Affaire Ghosn: mise en examen, Rachida Dati demande la prescription des poursuites

  • Rachida Dati a demandé jeudi à la cour d'appel de Paris de constater la prescription des délits pour lesquels elle est mise en examen dans l'enquête sur des contrats noués par RNBV, une filiale néerlandaise du groupe automobile Renault-Nissan
  • La chambre de l'instruction de la cour d'appel de Paris rendra sa décision le 2 décembre, selon une source judiciaire

PARIS : Rachida Dati a demandé jeudi à la cour d'appel de Paris de constater la prescription des délits pour lesquels elle est mise en examen dans l'enquête sur des contrats noués par RNBV, une filiale néerlandaise du groupe automobile Renault-Nissan, quand Carlos Ghosn en était le PDG.

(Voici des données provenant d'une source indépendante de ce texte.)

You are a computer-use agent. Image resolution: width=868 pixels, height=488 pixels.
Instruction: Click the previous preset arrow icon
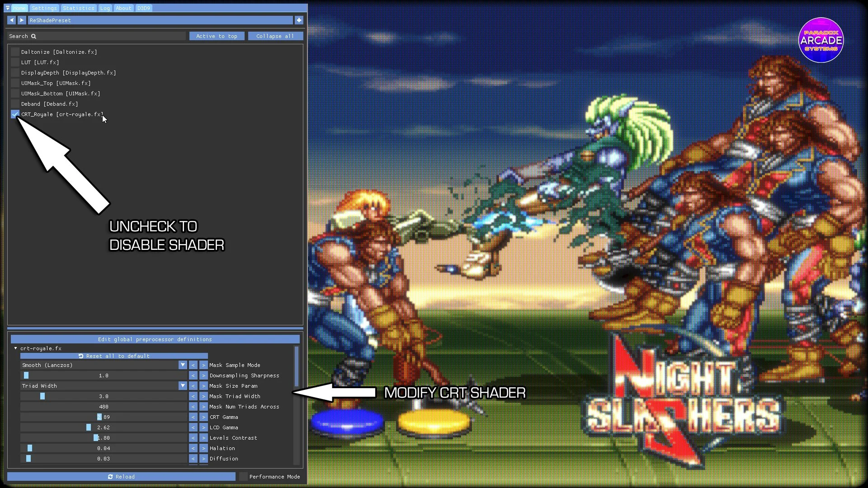point(11,20)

L'ancienne garde des Sceaux a été mise en examen le 21 juillet par deux juges d'instruction du tribunal de Paris pour "corruption et trafic d'influence passif par personne investie d'un mandat électif public" au Parlement européen, où elle était élue à l'époque, et "recel d'abus de confiance".

Quelques mois plus tôt, en novembre 2020, elle avait été placée sous le statut plus favorable de témoin assistée pour ces infractions. 

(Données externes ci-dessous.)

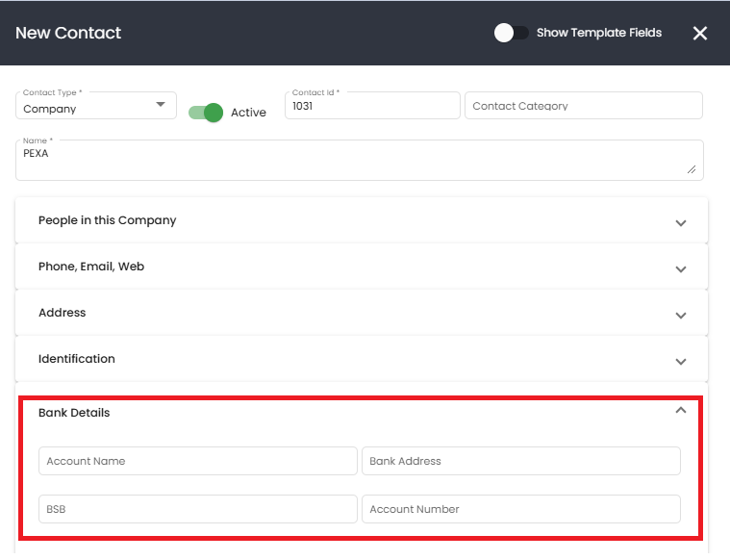
Task: Select the Account Number field
Action: [521, 509]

Dans l'intervalle, les magistrates ont entendu Carlos Ghosn à Beyrouth, dans le cadre d'une entraide pénale internationale entre la France et le Liban.

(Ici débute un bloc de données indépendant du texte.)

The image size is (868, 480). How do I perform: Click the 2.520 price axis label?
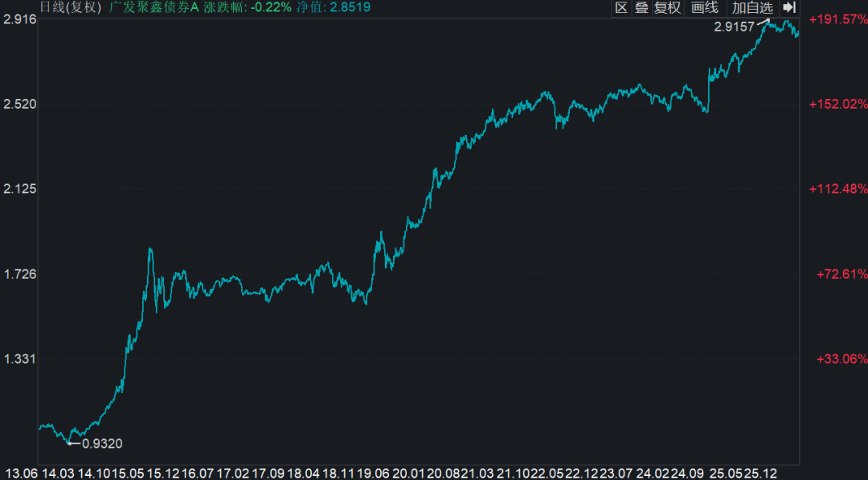20,104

La défense de Mme Dati estime qu'aucun élément de sa rémunération n'a été dissimulé et que, par ailleurs, la prescription de trois ans pour ces délits est acquise depuis 2017. Le parquet national financier n'a ouvert une enquête qu'en 2019, après la plainte d'une actionnaire de Renault.

La chambre de l'instruction de la cour d'appel de Paris rendra sa décision le 2 décembre, selon une source judiciaire.  

Rachida Dati, 55 ans, est soupçonnée d'avoir perçu, "en toute confidentialité, voire en toute opacité", 900.000 euros entre 2010 et 2012 pour des prestations de conseil actées dans une convention d'honoraires signée le 28 octobre 2009 avec RNBV.

Lobbying ?

En tant qu'eurodéputée (2009-2019), elle n'était autorisée à exercer ni une activité de conseil qui n'était pas antérieure à son élection, ni une activité d'avocate pour Renault, en raison des aides accordées au constructeur par l'Etat lors de la crise financière de 2008, rappellent les deux magistrates.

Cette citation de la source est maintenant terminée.